Non a caso Kashgar significa “punto di incontro tra le genti”. La confusione è totale. Personaggi con lunghe barbe aguzze, cappelli ricamati e stivali neri contrattano animatamente. Sono gli Uiguri, la minoranza etnica di origine turca che popola questa provincia. Non mancano le bancarelle che vendono cibo, dal pane spruzzato con i semi di sesamo, agli spaghetti con carne di montone, al “girde nan”, la tipica focaccia uigura. Così rivivono le tradizioni , il folckolre e la cultura dello Xinjing in un disperato tentativo di resistere alla modernizzazione voluta dal governo cinese.
Il divario culturale, religioso, architettonico e perfino gastronomico non potrebbe essere maggiore. Superata Kashgar, ci si lascia ben presto alle spalle ogni clamore per entrare nel cuore della geografia centroasiatica fatto di montagne innevate e deserti di alta quota. Tappa obbligata è il lago Karakul, uno specchio di acqua verde e cristallina a 3700 m. di altitudine in cui si riflette la piramide del Muztagh Ata (7546 m.).

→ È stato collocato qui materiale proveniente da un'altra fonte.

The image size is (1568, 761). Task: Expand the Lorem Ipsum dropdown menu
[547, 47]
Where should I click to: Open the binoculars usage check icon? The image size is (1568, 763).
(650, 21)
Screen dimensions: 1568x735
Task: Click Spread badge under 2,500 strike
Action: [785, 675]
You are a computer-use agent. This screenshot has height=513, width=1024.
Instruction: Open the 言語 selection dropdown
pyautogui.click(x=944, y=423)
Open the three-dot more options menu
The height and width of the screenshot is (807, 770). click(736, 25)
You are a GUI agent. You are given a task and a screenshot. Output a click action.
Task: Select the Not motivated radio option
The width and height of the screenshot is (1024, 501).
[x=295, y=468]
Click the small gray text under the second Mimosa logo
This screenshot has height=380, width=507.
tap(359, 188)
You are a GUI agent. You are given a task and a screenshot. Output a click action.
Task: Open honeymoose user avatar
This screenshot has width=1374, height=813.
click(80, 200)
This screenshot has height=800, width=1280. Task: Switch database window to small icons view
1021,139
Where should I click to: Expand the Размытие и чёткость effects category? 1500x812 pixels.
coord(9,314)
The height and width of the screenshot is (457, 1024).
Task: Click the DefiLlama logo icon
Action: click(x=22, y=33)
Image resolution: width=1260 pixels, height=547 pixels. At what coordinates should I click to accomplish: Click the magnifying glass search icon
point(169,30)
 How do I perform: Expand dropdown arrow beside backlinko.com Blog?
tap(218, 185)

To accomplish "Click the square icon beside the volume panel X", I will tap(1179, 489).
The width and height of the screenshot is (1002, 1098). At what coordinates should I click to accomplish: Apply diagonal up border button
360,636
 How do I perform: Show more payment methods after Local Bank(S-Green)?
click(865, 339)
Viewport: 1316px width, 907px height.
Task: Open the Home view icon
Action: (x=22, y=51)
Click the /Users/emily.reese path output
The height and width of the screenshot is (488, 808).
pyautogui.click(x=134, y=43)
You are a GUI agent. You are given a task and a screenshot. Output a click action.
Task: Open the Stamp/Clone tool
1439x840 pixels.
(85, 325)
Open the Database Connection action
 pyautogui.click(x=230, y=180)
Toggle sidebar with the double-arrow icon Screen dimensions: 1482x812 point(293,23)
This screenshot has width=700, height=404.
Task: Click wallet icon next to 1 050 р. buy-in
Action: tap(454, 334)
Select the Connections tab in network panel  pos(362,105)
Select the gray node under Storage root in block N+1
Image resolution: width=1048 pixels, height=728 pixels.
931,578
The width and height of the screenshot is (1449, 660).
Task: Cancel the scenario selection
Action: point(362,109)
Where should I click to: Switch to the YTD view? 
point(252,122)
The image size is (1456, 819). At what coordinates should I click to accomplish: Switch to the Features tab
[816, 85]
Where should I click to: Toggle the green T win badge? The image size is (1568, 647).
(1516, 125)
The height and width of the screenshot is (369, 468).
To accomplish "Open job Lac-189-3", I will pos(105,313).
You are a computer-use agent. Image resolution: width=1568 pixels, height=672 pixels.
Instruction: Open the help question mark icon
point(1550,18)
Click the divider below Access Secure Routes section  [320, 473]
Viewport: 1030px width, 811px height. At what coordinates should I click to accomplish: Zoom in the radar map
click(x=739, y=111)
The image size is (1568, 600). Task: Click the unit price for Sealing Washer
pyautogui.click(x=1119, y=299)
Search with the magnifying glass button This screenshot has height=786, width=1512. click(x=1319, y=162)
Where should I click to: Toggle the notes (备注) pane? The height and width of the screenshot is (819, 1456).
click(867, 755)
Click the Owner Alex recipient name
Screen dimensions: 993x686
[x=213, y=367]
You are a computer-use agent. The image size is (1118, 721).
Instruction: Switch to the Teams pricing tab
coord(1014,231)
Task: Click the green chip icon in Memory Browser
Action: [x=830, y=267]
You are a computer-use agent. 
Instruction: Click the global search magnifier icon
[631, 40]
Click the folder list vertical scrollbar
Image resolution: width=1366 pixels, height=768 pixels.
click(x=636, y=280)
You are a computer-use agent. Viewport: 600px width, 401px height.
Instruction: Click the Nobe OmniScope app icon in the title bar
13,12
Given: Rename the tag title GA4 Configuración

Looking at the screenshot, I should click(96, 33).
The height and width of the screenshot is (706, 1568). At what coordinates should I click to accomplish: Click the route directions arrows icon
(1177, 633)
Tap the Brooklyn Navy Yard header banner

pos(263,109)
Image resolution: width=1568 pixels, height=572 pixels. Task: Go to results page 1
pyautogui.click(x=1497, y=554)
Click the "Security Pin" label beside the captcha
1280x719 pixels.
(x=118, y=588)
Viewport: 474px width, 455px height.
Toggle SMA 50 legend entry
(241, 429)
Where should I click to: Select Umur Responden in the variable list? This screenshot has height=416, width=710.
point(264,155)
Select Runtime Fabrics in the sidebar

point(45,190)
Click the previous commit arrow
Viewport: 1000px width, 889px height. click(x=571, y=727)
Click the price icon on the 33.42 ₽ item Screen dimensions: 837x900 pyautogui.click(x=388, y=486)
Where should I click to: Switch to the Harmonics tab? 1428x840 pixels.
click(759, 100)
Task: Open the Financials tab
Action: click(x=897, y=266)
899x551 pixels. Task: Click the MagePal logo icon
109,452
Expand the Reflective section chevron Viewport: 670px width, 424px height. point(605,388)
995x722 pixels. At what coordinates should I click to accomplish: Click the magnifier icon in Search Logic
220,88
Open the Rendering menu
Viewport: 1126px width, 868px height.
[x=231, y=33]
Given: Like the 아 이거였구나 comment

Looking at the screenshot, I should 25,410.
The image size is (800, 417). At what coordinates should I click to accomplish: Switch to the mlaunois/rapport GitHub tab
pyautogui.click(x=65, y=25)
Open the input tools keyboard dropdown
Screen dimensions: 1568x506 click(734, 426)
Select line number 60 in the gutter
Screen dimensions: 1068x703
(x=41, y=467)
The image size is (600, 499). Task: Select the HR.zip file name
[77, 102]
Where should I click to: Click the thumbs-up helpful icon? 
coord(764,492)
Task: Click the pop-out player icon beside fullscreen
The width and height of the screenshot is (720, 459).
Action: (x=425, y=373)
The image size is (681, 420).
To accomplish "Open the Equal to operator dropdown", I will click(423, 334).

Intorno solo dune di sabbia bianca spettinate dal vento gelido del nord e greggi di pecore di razza karakul, quelle dal cui vello si ottiene la lana nera dei cappotti di Astrakan. Ultima città prima del confine, Tashkurgan è un posto di frontiera con un grande mercato che chiama a raccolta le popolazioni della zona. Qui, racconta Tolomeo, confluivano tre rami della Via della Seta. Il suo nome, “ città di pietra” è legato all’immensa fortificazione di epoca Yuan che sorge al suo limitare. E’ qui che hanno girato alcune scene del film “il cacciatore di aquiloni” ma a me ricorda piuttosto “il deserto dei Tartari”. Tutto intorno una distesa di verdi cangianti punteggiati di papaveri rossi. Superato il Passo Khunjerab eccoci finalmente in Pakistan. In pochi chilometri cambia davvero tutto, non soltanto le montagne, che si fanno ancor più spettacolari, ma soprattutto la gente. Qui, nella Valle dell’Hunza, vivono i Burusci.
La leggenda li vuole discendenti dall’armata di Alessandro Magno anche se l’evidenza genetica sostiene soltanto una componente balcanica per i Pashtun afghani. Certo è che hanno occhi verdi o azzurri e tratti somatici simili ai nostri. Sono famosi per la loro straordinaria longevità. Sembra che arrivino a 140 anni senza conoscere malattie degenerative grazie alla vita semplice, all’assenza di inquinamento, all’alimentazione ricca di albicocche e alla loro acqua alcalina.
In realtà il calcolo di età così avanzate sarebbe da attribuire piuttosto all’assenza di uffici anagrafici! Appartenenti alla corrente musulmana degli Ismaeliti e seguaci dell’Aga Khan, si distinguono radicalmente dai popoli limitrofi. A Karimabad, cittadella sulla Via della Seta, l’ultimo dei Mir feudali ha regnato sino al 1974, poi il vuoto. Qui, in questo remoto nord, fatto di valli aride, deserti di sabbia e sassi e magre coltivazioni strappate alla natura in una lotta di secoli, è avvenuto un miracolo.
La Fondazione Aga Khan ha dato vita nel 1982 al suo audace programma di sviluppo rurale. Shoaib Sultan Khan, Indiano di nascita e plurilaureato a Cambridge ne fu il primo ideatore. Villaggio dopo villaggio sono nate organizzazioni su base familiare che collaborano e investono per promuovere l’agricoltura e sono sorte scuole là dove il governo centrale non era mai arrivato.
Con la costruzione della Karakorum Highway insieme al progresso sono giunti anche burocrati, turisti e trafficanti. Possiamo solo augurarci che questi popoli sappiano resistere all’urto della modernità senza mandare in pezzi la loro cultura.